THE PROBLEM →
Pictures excluded, please transcribe exactly the lines from the one with "Viewport: 782px width, 575px height." through the end of the records below, and nothing more.

------------

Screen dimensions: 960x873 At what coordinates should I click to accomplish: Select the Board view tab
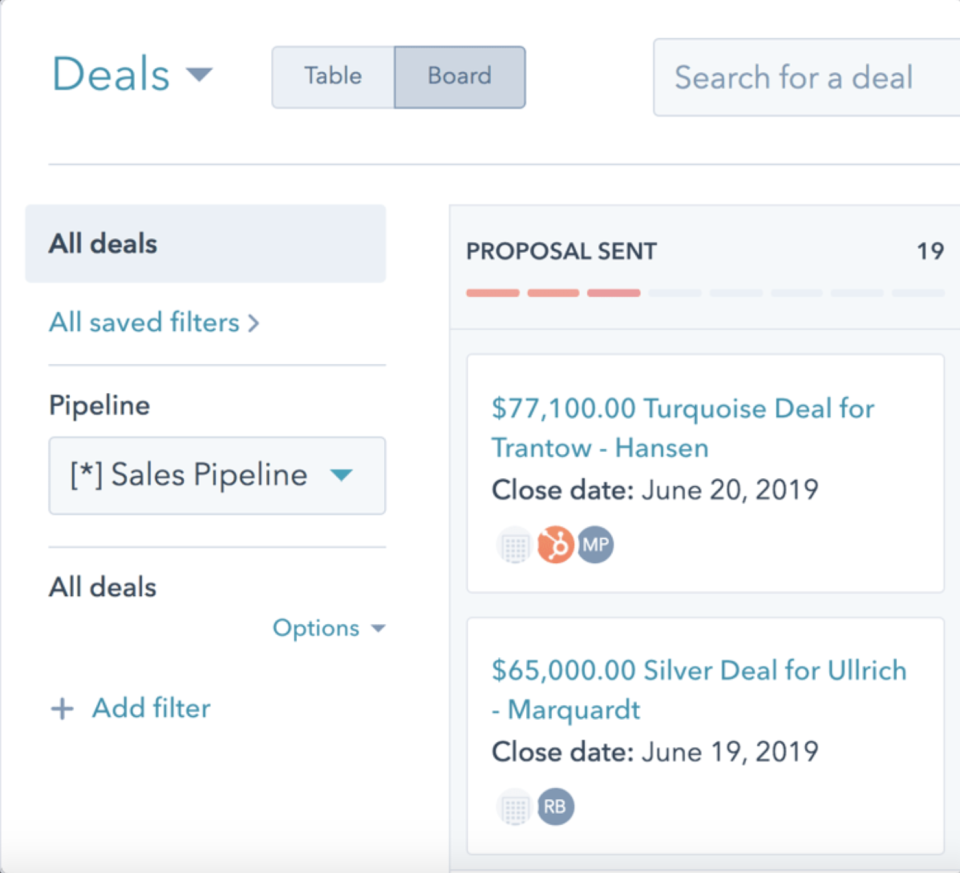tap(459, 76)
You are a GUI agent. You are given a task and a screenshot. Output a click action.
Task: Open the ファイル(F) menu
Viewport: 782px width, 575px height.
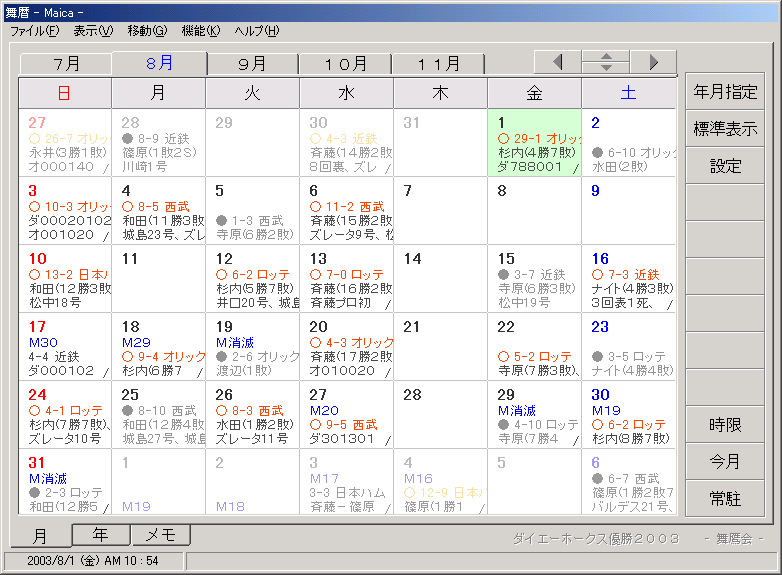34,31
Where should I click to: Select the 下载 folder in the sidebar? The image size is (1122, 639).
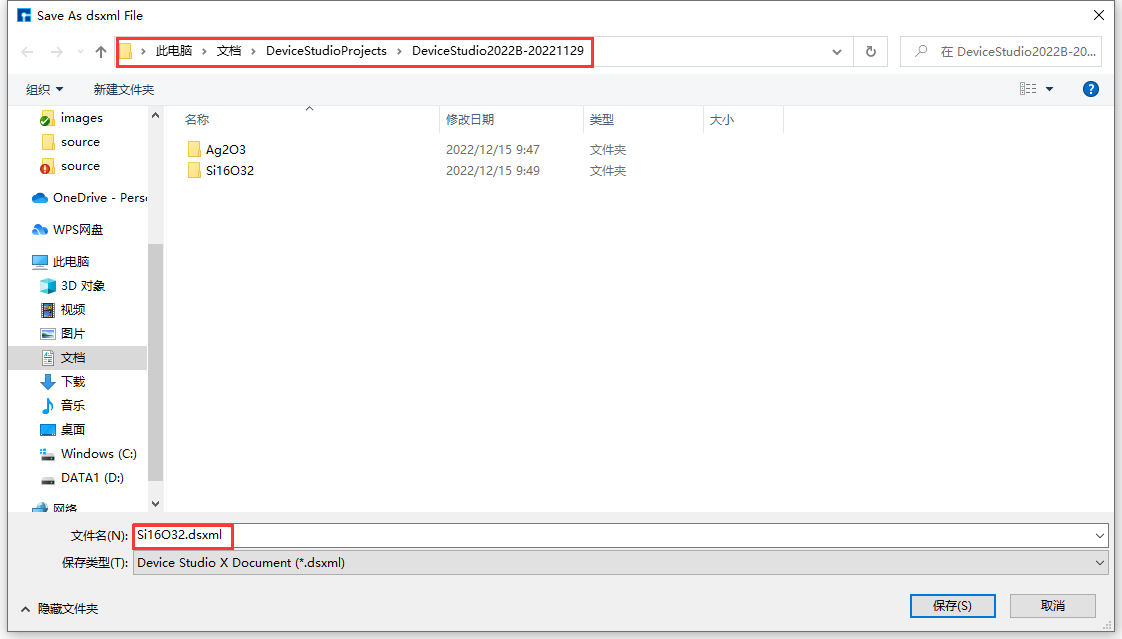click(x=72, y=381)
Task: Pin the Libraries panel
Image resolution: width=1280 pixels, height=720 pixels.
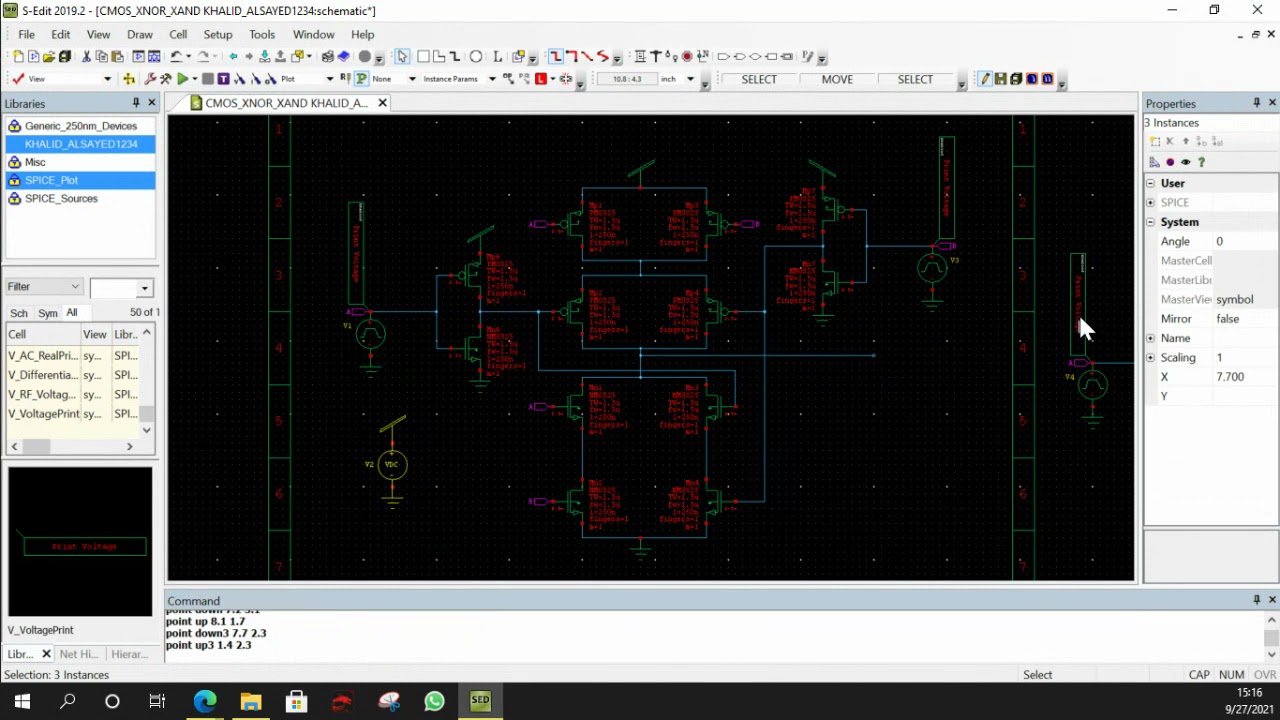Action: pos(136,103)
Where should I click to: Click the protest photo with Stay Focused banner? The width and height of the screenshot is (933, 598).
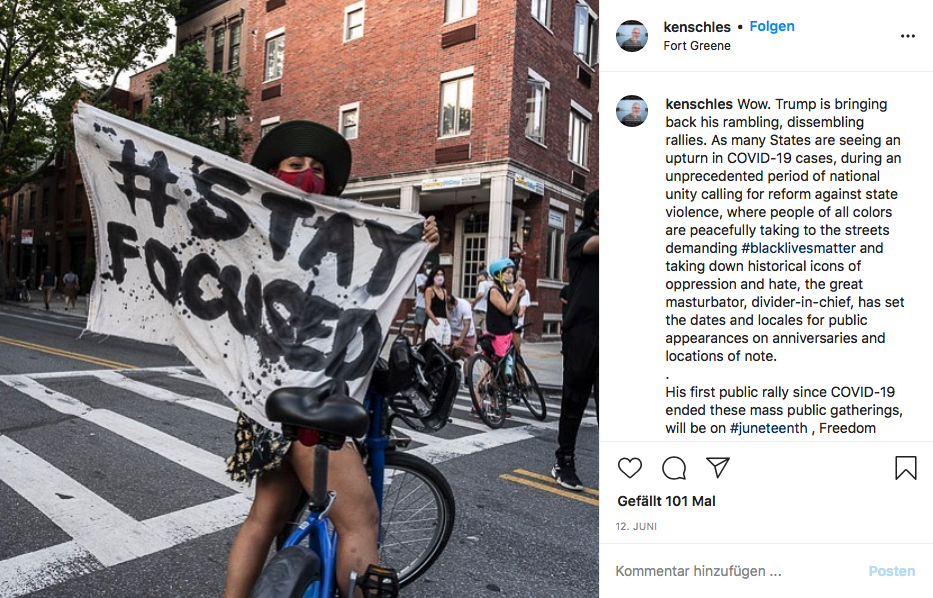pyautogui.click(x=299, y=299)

------------

EXERCISE ANSWER →
Viewport: 782px width, 575px height.
34,31
Where should I click to: Select the 下载 folder in the sidebar? The image size is (1122, 639).
click(x=72, y=381)
Task: Pin the Libraries panel
Image resolution: width=1280 pixels, height=720 pixels.
Action: pos(136,103)
Where should I click to: Click the protest photo with Stay Focused banner? The width and height of the screenshot is (933, 598).
pyautogui.click(x=299, y=299)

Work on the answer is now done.